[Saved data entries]
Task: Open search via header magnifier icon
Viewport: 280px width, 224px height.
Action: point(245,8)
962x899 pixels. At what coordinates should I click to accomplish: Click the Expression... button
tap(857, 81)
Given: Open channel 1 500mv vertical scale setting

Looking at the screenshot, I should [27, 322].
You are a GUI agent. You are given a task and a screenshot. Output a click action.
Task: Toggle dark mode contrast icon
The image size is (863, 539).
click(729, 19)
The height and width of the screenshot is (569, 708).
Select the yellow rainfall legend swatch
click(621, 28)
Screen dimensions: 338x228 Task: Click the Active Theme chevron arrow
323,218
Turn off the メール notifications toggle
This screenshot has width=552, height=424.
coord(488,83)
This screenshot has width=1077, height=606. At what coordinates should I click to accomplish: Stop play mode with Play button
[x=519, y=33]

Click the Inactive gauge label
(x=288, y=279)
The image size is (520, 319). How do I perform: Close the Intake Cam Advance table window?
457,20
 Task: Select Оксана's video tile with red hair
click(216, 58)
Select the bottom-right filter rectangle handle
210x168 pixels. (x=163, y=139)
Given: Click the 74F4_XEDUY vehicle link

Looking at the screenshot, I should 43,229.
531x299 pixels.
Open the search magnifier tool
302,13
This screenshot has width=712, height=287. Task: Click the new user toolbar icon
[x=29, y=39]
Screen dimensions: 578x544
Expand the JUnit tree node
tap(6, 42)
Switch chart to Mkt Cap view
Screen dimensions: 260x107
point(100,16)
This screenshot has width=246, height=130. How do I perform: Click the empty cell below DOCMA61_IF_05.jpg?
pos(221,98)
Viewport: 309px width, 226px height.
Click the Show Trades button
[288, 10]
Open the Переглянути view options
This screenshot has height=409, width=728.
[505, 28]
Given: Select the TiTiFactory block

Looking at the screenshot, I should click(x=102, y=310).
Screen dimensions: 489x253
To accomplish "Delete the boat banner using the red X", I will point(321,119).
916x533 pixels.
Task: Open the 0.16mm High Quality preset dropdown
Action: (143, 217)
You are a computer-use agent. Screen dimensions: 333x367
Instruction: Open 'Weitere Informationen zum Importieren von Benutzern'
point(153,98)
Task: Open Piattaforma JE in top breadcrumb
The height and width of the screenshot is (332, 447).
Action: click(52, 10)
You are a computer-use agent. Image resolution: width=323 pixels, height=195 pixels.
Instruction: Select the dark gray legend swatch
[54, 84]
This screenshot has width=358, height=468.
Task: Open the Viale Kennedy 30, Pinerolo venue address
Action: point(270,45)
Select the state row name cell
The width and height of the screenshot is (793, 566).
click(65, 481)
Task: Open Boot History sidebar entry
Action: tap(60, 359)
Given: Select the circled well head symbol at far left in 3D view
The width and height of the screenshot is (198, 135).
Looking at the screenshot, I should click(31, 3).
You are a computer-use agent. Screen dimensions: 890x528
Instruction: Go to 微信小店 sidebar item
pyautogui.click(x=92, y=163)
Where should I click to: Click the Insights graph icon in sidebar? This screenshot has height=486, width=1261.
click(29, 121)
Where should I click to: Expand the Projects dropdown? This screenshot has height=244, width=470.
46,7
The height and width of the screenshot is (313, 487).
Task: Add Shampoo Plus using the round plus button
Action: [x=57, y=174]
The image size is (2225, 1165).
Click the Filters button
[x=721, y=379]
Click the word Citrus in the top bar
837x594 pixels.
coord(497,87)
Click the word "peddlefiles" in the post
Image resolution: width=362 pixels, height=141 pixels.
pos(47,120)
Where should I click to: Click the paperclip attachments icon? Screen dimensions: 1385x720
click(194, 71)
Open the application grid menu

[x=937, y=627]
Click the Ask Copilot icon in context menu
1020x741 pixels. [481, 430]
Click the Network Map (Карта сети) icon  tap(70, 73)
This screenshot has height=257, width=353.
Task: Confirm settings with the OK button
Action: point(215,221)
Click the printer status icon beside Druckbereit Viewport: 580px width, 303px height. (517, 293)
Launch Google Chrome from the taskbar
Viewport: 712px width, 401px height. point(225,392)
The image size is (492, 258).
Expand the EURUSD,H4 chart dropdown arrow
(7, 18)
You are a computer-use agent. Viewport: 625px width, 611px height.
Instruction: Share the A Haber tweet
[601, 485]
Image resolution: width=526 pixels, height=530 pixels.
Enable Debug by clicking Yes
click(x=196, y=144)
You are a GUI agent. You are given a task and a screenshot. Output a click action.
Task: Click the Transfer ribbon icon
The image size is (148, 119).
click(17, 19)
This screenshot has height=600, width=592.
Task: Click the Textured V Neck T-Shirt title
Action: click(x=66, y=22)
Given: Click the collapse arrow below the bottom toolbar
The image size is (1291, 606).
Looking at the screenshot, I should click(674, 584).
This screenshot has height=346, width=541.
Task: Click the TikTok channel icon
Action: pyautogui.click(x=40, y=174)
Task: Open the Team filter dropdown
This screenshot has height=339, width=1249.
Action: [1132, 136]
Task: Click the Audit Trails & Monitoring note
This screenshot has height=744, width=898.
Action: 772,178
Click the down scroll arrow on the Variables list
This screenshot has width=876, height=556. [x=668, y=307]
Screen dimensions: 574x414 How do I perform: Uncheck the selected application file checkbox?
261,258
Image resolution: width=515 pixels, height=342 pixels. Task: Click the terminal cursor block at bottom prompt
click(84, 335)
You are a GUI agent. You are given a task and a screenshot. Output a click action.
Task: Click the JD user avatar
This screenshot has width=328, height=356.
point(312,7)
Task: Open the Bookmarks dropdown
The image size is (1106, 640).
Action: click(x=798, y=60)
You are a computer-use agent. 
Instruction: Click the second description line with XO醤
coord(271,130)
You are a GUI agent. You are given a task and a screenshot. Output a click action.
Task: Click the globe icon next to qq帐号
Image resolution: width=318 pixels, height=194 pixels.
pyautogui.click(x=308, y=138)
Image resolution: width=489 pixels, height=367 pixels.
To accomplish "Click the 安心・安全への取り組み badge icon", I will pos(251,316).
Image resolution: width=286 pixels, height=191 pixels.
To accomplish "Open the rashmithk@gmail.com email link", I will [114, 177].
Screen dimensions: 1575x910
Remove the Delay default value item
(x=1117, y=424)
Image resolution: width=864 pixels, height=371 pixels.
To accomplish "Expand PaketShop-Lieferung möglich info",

Work task:
After locating the line holding "Task: Open Piattaforma JE in top breadcrumb" above, output exactly that line and every line after it through the line holding "Given: Select the circled". Include nothing else.

Result below:
Task: Open Piattaforma JE in top breadcrumb
The height and width of the screenshot is (332, 447).
Action: click(52, 10)
You are a computer-use agent. Image resolution: width=323 pixels, height=195 pixels.
Instruction: Select the dark gray legend swatch
[54, 84]
This screenshot has width=358, height=468.
Task: Open the Viale Kennedy 30, Pinerolo venue address
Action: point(270,45)
Select the state row name cell
The width and height of the screenshot is (793, 566).
click(65, 481)
Task: Open Boot History sidebar entry
Action: tap(60, 359)
Given: Select the circled well head symbol at far left in 3D view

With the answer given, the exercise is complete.